What needs to be done -> The expected output is the complete data, reproduced exactly.

Stored data entries:
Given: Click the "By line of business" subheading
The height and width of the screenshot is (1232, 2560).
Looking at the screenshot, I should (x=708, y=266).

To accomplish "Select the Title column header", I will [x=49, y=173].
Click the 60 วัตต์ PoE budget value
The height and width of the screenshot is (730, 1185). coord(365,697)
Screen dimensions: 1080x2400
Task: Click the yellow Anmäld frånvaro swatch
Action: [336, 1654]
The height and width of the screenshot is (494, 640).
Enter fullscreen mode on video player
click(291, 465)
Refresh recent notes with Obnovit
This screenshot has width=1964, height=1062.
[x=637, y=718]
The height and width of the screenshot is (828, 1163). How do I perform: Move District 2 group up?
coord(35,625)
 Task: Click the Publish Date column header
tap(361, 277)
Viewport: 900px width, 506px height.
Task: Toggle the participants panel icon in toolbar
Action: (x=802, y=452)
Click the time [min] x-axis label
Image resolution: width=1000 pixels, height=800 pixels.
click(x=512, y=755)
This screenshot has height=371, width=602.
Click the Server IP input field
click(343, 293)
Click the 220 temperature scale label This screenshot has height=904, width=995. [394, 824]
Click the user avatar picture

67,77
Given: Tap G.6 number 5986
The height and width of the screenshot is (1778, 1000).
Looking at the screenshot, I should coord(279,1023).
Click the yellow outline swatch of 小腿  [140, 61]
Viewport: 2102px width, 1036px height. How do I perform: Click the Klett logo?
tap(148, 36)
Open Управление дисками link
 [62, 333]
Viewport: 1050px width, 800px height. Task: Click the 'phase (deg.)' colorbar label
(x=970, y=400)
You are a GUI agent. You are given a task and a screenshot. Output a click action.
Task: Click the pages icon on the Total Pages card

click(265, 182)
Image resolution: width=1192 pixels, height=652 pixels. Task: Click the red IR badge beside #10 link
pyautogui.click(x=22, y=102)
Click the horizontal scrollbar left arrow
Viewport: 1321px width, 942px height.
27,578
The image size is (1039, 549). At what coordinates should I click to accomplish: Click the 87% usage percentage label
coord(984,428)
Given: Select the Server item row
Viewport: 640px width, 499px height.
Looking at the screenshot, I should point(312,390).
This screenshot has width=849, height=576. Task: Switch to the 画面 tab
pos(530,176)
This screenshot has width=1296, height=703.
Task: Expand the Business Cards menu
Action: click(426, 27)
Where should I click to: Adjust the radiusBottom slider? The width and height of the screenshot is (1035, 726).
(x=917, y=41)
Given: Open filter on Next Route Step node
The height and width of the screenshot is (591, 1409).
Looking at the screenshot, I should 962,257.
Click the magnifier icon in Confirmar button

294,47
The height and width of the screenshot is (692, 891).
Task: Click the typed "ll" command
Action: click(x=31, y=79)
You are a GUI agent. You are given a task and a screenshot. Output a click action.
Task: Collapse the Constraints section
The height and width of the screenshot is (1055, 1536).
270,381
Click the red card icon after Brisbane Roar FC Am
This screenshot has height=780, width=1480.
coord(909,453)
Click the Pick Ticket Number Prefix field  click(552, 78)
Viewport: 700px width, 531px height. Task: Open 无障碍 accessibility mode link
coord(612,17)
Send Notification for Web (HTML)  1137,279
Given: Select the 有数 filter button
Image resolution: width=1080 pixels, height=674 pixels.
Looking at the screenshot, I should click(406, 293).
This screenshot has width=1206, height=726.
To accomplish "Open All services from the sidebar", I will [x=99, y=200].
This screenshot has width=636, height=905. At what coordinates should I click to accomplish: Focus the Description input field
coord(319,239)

Response ->
Given: Click the "By line of business" subheading
The height and width of the screenshot is (1232, 2560).
Looking at the screenshot, I should (x=708, y=266).

To accomplish "Select the Title column header", I will [x=49, y=173].
Click the 60 วัตต์ PoE budget value
The height and width of the screenshot is (730, 1185). coord(365,697)
Screen dimensions: 1080x2400
Task: Click the yellow Anmäld frånvaro swatch
Action: [336, 1654]
The height and width of the screenshot is (494, 640).
Enter fullscreen mode on video player
click(291, 465)
Refresh recent notes with Obnovit
This screenshot has width=1964, height=1062.
[x=637, y=718]
The height and width of the screenshot is (828, 1163). How do I perform: Move District 2 group up?
coord(35,625)
 Task: Click the Publish Date column header
tap(361, 277)
Viewport: 900px width, 506px height.
Task: Toggle the participants panel icon in toolbar
Action: (x=802, y=452)
Click the time [min] x-axis label
Image resolution: width=1000 pixels, height=800 pixels.
click(x=512, y=755)
This screenshot has height=371, width=602.
Click the Server IP input field
click(343, 293)
Click the 220 temperature scale label This screenshot has height=904, width=995. [394, 824]
Click the user avatar picture

67,77
Given: Tap G.6 number 5986
The height and width of the screenshot is (1778, 1000).
Looking at the screenshot, I should coord(279,1023).
Click the yellow outline swatch of 小腿  [140, 61]
Viewport: 2102px width, 1036px height. How do I perform: Click the Klett logo?
tap(148, 36)
Open Управление дисками link
 [62, 333]
Viewport: 1050px width, 800px height. Task: Click the 'phase (deg.)' colorbar label
(x=970, y=400)
You are a GUI agent. You are given a task and a screenshot. Output a click action.
Task: Click the pages icon on the Total Pages card

click(265, 182)
Image resolution: width=1192 pixels, height=652 pixels. Task: Click the red IR badge beside #10 link
pyautogui.click(x=22, y=102)
Click the horizontal scrollbar left arrow
Viewport: 1321px width, 942px height.
27,578
The image size is (1039, 549). At what coordinates should I click to accomplish: Click the 87% usage percentage label
coord(984,428)
Given: Select the Server item row
Viewport: 640px width, 499px height.
Looking at the screenshot, I should point(312,390).
This screenshot has width=849, height=576. Task: Switch to the 画面 tab
pos(530,176)
This screenshot has width=1296, height=703.
Task: Expand the Business Cards menu
Action: click(426, 27)
Where should I click to: Adjust the radiusBottom slider? The width and height of the screenshot is (1035, 726).
(x=917, y=41)
Given: Open filter on Next Route Step node
The height and width of the screenshot is (591, 1409).
Looking at the screenshot, I should 962,257.
Click the magnifier icon in Confirmar button

294,47
The height and width of the screenshot is (692, 891).
Task: Click the typed "ll" command
Action: click(x=31, y=79)
You are a GUI agent. You are given a task and a screenshot. Output a click action.
Task: Collapse the Constraints section
The height and width of the screenshot is (1055, 1536).
270,381
Click the red card icon after Brisbane Roar FC Am
This screenshot has height=780, width=1480.
coord(909,453)
Click the Pick Ticket Number Prefix field  click(552, 78)
Viewport: 700px width, 531px height. Task: Open 无障碍 accessibility mode link
coord(612,17)
Send Notification for Web (HTML)  1137,279
Given: Select the 有数 filter button
Image resolution: width=1080 pixels, height=674 pixels.
Looking at the screenshot, I should click(406, 293).
This screenshot has width=1206, height=726.
To accomplish "Open All services from the sidebar", I will [x=99, y=200].
This screenshot has width=636, height=905. At what coordinates should I click to accomplish: Focus the Description input field
coord(319,239)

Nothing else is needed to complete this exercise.